---- Data under study

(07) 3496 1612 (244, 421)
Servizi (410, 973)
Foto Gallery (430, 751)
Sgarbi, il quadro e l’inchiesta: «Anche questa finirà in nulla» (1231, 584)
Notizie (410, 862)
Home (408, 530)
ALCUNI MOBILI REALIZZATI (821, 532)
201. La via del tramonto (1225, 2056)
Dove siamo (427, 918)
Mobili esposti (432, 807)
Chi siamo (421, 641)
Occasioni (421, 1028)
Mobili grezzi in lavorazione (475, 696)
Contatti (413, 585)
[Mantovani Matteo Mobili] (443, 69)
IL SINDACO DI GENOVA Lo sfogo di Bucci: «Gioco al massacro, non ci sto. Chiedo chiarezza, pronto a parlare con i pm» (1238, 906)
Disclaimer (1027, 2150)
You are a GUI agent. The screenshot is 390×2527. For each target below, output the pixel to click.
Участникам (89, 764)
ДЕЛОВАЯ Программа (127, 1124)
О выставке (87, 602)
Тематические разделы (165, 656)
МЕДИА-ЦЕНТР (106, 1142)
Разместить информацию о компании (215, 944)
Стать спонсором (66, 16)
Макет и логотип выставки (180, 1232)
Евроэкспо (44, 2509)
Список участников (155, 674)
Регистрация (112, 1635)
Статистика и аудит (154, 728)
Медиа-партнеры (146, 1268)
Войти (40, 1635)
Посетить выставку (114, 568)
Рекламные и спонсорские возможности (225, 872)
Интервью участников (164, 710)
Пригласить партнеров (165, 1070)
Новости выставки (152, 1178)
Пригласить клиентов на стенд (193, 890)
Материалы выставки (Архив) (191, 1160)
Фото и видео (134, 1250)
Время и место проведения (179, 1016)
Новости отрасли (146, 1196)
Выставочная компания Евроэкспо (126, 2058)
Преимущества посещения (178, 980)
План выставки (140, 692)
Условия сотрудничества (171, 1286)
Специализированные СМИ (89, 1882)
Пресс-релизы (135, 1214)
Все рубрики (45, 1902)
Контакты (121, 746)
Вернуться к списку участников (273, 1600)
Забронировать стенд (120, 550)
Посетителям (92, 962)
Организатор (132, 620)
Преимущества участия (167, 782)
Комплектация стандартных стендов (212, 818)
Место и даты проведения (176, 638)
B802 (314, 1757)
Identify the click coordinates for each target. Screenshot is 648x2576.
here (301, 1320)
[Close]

--------

Exactly as they appear, retype the lines from the start of the records through the line containing "201. La via del tramonto (1225, 2056)".

(07) 3496 1612 (244, 421)
Servizi (410, 973)
Foto Gallery (430, 751)
Sgarbi, il quadro e l’inchiesta: «Anche questa finirà in nulla» (1231, 584)
Notizie (410, 862)
Home (408, 530)
ALCUNI MOBILI REALIZZATI (821, 532)
201. La via del tramonto (1225, 2056)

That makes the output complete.